Extracted records:
________________

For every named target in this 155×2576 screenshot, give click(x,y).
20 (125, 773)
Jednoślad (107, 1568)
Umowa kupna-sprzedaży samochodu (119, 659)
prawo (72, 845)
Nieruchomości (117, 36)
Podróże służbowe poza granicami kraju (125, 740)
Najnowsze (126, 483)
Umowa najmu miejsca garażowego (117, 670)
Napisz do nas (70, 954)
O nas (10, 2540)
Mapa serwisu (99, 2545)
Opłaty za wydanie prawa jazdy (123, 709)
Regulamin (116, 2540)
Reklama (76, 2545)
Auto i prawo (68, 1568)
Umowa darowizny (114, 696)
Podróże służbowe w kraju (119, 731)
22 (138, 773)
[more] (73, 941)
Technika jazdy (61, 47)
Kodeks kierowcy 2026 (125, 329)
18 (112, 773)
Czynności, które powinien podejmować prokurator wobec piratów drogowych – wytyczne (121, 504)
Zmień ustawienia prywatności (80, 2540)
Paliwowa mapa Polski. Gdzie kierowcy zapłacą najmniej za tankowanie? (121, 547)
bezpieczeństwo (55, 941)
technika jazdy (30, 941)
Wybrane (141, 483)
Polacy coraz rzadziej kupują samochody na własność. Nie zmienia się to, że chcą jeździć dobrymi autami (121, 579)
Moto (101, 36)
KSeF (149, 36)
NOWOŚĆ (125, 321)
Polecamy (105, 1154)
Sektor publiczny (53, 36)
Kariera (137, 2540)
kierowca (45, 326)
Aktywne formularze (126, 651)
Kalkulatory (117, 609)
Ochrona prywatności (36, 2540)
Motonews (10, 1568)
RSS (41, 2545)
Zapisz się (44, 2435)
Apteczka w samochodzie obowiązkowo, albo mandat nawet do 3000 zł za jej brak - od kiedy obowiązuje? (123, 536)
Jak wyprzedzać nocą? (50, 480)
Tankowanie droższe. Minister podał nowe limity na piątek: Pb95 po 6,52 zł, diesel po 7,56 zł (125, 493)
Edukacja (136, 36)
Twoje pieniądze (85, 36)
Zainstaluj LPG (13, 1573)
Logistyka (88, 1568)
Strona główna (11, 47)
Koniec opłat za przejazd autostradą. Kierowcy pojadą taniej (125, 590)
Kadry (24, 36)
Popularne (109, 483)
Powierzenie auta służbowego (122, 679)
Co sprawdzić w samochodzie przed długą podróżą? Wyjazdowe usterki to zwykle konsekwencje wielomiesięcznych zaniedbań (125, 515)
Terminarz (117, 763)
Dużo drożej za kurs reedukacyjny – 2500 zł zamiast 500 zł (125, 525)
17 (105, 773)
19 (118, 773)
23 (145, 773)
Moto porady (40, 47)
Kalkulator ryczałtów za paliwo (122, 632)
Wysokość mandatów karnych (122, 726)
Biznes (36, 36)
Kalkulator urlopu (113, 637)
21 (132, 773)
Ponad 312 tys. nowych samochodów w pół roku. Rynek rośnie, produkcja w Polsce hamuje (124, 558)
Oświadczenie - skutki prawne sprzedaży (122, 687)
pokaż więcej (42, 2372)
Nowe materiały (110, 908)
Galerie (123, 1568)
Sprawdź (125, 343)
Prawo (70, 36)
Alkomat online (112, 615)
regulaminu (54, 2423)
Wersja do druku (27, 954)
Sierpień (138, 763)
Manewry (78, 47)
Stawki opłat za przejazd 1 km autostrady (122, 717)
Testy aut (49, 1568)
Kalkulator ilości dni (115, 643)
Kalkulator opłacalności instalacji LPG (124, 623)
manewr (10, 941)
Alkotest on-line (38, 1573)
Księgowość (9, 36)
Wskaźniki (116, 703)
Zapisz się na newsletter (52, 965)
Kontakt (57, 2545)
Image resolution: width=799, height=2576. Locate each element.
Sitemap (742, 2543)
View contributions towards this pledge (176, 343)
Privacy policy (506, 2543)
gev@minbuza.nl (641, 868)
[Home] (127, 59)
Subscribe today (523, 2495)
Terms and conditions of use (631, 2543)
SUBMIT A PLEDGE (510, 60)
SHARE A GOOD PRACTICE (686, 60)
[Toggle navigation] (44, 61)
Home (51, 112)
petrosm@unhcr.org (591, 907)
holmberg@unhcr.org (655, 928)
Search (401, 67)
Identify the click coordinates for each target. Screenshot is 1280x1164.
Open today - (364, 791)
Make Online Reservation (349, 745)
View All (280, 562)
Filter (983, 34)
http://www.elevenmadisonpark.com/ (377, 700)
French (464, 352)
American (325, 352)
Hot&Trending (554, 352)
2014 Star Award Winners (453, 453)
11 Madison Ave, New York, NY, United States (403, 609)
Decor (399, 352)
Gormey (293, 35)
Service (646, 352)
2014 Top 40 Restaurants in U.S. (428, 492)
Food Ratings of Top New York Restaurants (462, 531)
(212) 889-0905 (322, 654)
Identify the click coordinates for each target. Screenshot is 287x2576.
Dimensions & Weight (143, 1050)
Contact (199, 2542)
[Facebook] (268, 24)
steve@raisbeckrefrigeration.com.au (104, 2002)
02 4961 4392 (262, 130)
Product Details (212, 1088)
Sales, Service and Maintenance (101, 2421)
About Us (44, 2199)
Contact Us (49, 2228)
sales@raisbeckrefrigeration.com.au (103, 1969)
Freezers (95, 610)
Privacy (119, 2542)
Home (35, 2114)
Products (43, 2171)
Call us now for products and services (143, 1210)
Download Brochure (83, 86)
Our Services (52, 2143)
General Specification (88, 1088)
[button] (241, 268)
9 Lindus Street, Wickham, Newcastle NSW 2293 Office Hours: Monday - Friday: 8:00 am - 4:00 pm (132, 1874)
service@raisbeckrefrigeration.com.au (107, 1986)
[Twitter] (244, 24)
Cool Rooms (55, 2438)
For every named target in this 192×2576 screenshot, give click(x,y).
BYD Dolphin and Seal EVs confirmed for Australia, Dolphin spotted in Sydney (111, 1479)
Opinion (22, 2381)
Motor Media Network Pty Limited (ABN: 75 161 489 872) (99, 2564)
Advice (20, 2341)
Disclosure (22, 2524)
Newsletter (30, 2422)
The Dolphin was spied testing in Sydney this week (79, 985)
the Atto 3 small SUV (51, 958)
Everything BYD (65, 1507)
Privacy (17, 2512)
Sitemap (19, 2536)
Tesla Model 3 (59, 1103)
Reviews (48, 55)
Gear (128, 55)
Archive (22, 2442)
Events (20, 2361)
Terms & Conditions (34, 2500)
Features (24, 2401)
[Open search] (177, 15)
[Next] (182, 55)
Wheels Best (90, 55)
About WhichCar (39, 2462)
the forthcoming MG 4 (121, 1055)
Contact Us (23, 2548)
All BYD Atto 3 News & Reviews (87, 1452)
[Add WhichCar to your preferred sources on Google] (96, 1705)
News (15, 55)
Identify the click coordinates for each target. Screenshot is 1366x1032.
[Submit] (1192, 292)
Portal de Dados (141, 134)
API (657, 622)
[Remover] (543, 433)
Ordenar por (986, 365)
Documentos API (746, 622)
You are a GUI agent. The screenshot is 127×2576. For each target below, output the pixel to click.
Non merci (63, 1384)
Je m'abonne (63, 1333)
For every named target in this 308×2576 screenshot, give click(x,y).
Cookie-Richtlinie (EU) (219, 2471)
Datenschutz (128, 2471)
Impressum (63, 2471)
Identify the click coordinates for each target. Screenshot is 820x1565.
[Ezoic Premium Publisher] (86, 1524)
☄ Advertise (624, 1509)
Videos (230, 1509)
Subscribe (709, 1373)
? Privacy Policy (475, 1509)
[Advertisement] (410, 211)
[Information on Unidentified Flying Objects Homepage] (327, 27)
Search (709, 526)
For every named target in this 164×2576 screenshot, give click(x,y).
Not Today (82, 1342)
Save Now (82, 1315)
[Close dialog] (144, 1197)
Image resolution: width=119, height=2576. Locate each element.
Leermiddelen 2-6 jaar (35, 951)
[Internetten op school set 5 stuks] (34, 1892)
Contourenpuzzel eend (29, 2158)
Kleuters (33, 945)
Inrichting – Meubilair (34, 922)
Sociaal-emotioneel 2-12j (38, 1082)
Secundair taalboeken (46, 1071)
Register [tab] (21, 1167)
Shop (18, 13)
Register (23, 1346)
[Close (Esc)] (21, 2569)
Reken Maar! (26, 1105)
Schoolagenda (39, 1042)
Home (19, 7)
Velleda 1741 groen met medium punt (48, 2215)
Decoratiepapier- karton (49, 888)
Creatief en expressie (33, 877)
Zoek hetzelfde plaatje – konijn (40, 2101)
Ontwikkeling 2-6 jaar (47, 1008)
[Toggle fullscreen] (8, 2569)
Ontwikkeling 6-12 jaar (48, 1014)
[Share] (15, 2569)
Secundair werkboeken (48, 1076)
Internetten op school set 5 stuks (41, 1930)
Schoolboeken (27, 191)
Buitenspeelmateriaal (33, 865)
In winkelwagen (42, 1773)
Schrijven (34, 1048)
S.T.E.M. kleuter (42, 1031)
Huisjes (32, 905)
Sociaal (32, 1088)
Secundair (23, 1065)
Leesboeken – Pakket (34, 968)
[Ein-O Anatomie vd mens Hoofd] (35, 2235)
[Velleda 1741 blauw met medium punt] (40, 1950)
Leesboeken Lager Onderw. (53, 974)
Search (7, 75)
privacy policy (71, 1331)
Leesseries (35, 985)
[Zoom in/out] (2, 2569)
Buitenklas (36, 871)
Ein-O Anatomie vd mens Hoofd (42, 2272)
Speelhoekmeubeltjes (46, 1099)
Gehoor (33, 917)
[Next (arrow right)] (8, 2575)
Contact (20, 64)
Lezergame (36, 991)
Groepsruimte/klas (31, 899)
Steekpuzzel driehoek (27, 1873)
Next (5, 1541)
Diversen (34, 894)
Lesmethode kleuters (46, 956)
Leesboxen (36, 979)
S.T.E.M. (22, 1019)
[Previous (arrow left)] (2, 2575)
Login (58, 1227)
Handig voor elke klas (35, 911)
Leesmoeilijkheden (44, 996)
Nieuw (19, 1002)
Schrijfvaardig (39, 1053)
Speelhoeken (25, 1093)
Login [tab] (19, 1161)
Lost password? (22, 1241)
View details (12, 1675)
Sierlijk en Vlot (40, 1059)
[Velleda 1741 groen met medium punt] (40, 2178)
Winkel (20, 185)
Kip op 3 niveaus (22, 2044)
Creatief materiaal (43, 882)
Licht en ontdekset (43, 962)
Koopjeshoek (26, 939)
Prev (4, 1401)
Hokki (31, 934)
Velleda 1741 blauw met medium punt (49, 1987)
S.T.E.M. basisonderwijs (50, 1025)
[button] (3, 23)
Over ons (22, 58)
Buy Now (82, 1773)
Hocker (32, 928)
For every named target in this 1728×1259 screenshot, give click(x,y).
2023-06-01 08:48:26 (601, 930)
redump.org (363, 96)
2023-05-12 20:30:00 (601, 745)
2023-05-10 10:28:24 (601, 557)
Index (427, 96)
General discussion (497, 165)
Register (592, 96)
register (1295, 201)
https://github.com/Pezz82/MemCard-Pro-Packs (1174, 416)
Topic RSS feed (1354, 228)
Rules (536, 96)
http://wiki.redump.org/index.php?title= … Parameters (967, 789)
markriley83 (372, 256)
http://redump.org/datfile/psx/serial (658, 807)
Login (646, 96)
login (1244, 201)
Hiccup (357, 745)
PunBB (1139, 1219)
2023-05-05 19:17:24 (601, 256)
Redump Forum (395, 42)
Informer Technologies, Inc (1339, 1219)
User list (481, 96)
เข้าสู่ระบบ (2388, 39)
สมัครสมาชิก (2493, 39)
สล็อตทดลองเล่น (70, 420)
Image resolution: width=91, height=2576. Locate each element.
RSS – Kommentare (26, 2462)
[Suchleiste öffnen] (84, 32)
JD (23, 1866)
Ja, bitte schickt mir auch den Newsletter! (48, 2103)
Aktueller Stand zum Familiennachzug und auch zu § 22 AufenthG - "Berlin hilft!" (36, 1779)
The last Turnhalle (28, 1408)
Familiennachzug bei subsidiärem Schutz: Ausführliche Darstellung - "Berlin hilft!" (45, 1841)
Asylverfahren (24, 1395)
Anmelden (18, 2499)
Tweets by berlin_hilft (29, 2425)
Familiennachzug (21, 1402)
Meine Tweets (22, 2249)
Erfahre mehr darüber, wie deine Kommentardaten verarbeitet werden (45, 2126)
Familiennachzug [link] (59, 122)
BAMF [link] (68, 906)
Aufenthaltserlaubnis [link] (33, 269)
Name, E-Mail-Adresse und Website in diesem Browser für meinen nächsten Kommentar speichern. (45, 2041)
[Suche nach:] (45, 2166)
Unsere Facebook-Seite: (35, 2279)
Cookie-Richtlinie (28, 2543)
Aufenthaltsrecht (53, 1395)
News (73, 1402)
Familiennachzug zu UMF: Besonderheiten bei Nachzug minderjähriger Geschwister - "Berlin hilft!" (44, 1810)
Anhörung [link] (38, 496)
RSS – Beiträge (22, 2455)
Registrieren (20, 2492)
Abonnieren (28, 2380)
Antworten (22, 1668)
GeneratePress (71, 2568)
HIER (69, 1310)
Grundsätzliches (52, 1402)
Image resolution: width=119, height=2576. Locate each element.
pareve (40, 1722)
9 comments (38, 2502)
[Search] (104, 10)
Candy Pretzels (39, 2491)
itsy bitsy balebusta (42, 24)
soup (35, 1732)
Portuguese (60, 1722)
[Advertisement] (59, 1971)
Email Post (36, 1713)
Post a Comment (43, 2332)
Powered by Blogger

________________

Problem to work on. Take the line above containing "Register (592, 96)", the line containing "Image resolution: width=91, height=2576.", and all lines in between, and copy them exactly without anything else.

Finished task.
Register (592, 96)
register (1295, 201)
https://github.com/Pezz82/MemCard-Pro-Packs (1174, 416)
Topic RSS feed (1354, 228)
Rules (536, 96)
http://wiki.redump.org/index.php?title= … Parameters (967, 789)
markriley83 (372, 256)
http://redump.org/datfile/psx/serial (658, 807)
Login (646, 96)
login (1244, 201)
Hiccup (357, 745)
PunBB (1139, 1219)
2023-05-05 19:17:24 (601, 256)
Redump Forum (395, 42)
Informer Technologies, Inc (1339, 1219)
User list (481, 96)
เข้าสู่ระบบ (2388, 39)
สมัครสมาชิก (2493, 39)
สล็อตทดลองเล่น (70, 420)
Image resolution: width=91, height=2576. Locate each element.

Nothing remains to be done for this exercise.